> **Required action**
All that is needed is the line containing "The image size is (504, 463)." together with each line after it, transcribed exactly to the end of the records.

[Stored records]

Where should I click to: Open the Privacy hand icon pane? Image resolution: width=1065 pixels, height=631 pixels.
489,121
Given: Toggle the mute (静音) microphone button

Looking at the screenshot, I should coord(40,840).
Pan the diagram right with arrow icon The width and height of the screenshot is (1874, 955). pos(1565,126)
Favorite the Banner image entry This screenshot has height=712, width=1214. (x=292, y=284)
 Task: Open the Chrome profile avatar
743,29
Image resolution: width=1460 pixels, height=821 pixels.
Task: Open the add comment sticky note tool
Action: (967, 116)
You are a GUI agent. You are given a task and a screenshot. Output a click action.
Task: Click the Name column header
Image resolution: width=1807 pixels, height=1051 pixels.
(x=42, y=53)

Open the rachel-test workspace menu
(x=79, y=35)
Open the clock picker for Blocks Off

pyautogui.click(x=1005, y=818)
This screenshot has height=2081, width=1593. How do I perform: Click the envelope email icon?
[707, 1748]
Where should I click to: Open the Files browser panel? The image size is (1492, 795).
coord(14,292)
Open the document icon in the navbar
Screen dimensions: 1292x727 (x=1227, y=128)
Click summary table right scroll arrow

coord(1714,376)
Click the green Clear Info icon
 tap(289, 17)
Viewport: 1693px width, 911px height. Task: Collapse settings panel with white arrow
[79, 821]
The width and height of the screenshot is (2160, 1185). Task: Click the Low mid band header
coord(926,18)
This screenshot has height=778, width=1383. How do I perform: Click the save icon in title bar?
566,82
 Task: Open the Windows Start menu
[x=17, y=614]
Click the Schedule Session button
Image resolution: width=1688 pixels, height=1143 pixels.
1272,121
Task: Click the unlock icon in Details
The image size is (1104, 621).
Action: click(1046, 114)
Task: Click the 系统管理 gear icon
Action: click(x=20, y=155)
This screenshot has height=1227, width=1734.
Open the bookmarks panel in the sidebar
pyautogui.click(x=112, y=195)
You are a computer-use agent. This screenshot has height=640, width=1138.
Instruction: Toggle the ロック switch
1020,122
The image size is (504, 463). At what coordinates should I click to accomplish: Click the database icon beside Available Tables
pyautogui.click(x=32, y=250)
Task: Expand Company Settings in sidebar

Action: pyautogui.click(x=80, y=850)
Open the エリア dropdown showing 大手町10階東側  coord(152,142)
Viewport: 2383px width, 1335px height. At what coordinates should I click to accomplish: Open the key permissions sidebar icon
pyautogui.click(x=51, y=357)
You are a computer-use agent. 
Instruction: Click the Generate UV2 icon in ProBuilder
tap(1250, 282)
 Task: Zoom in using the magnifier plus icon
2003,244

> **Exercise response**
The image size is (504, 463). At what coordinates should I click to accomplish: Click the database icon beside Available Tables
pyautogui.click(x=32, y=250)
Task: Expand Company Settings in sidebar

Action: pyautogui.click(x=80, y=850)
Open the エリア dropdown showing 大手町10階東側  coord(152,142)
Viewport: 2383px width, 1335px height. At what coordinates should I click to accomplish: Open the key permissions sidebar icon
pyautogui.click(x=51, y=357)
You are a computer-use agent. 
Instruction: Click the Generate UV2 icon in ProBuilder
tap(1250, 282)
 Task: Zoom in using the magnifier plus icon
2003,244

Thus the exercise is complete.